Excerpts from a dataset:

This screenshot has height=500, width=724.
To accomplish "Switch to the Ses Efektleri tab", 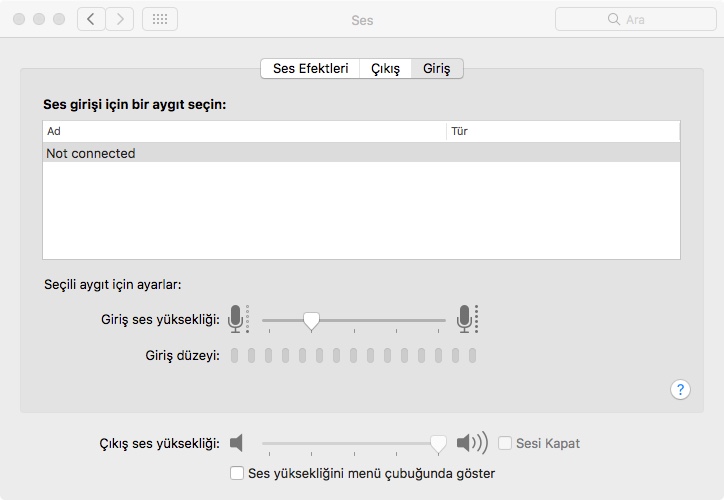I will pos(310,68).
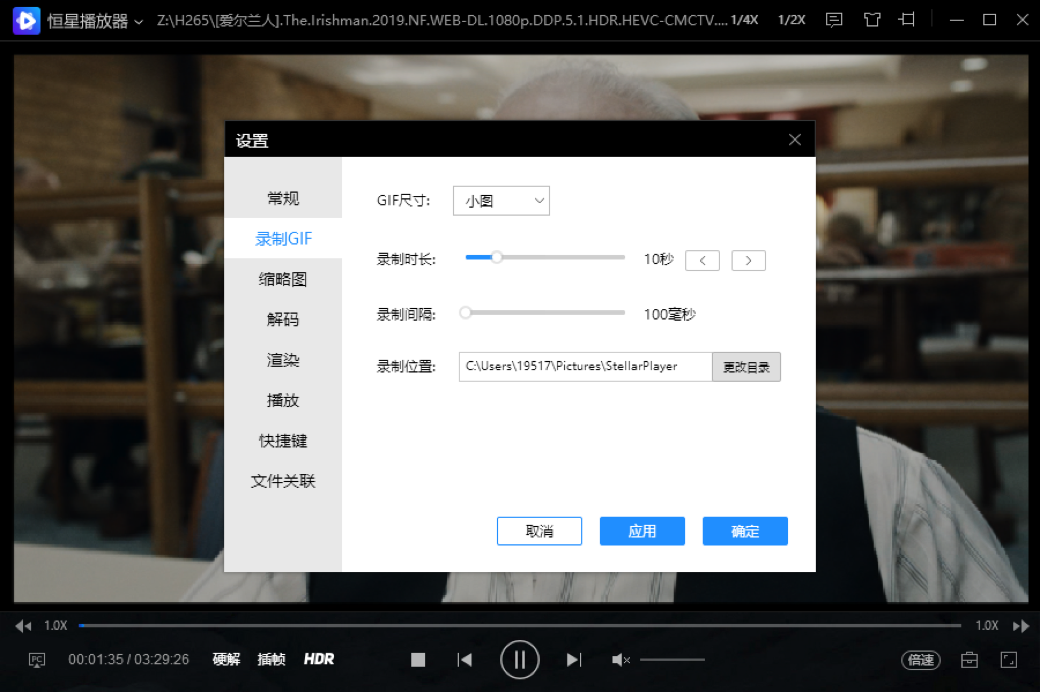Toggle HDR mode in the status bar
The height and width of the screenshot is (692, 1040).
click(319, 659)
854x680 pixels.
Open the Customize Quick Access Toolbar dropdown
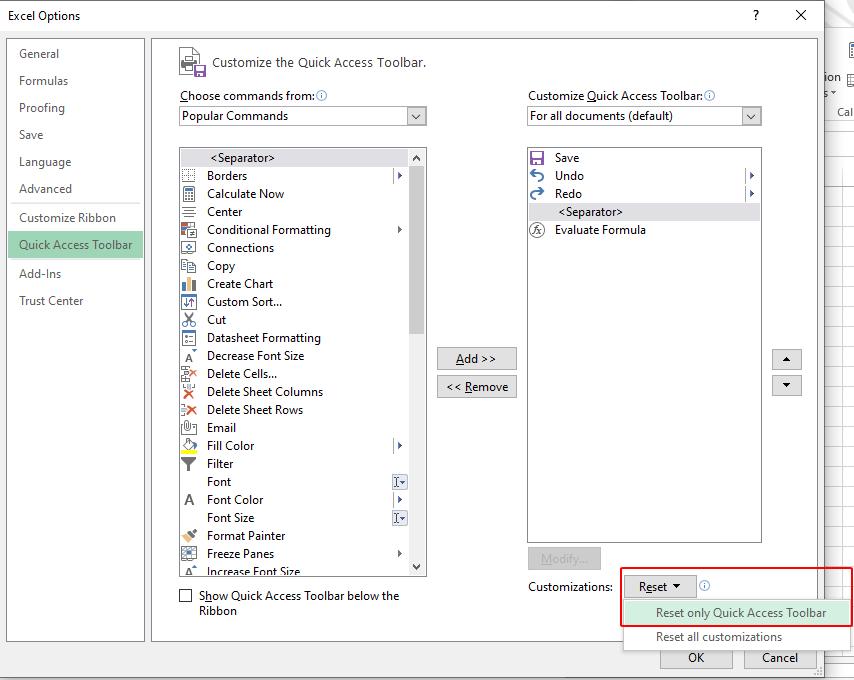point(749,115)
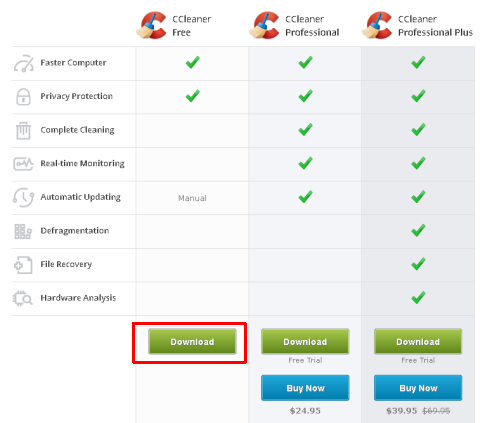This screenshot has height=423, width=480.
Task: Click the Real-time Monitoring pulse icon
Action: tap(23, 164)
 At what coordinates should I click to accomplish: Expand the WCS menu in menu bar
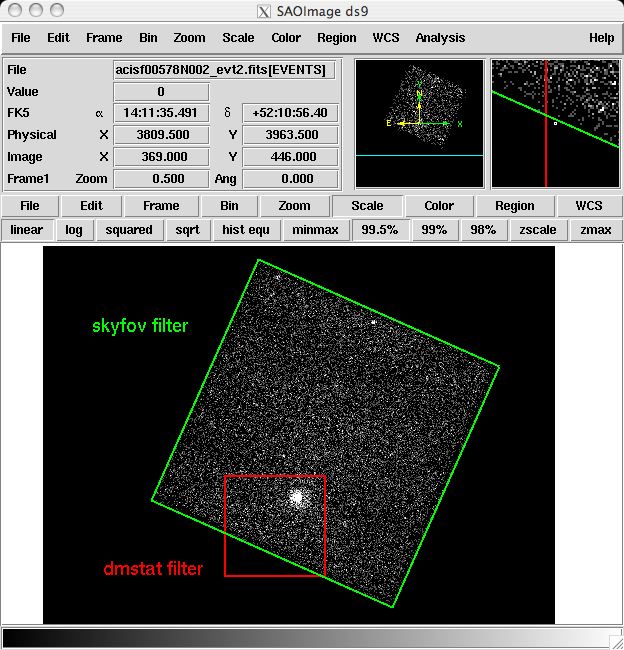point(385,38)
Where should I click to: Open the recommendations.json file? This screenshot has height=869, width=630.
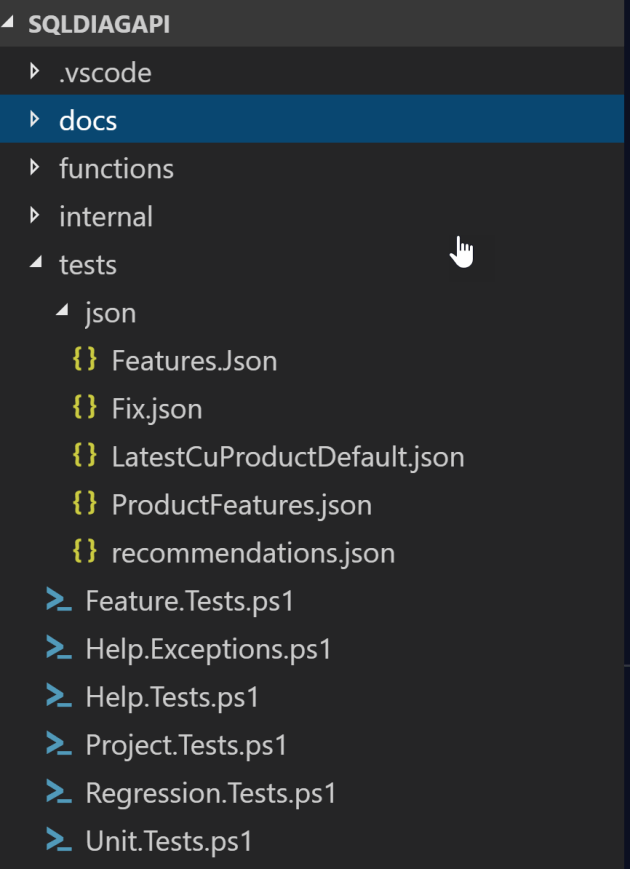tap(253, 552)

▶ _Problem details_: Write out exactly the lines from the line holding "Where should I" through the last line of the records above, inclusive, and nothing more. Leave out the pictures.

▶ _Output_:
Where should I click to: Open the recommendations.json file? This screenshot has height=869, width=630.
tap(253, 552)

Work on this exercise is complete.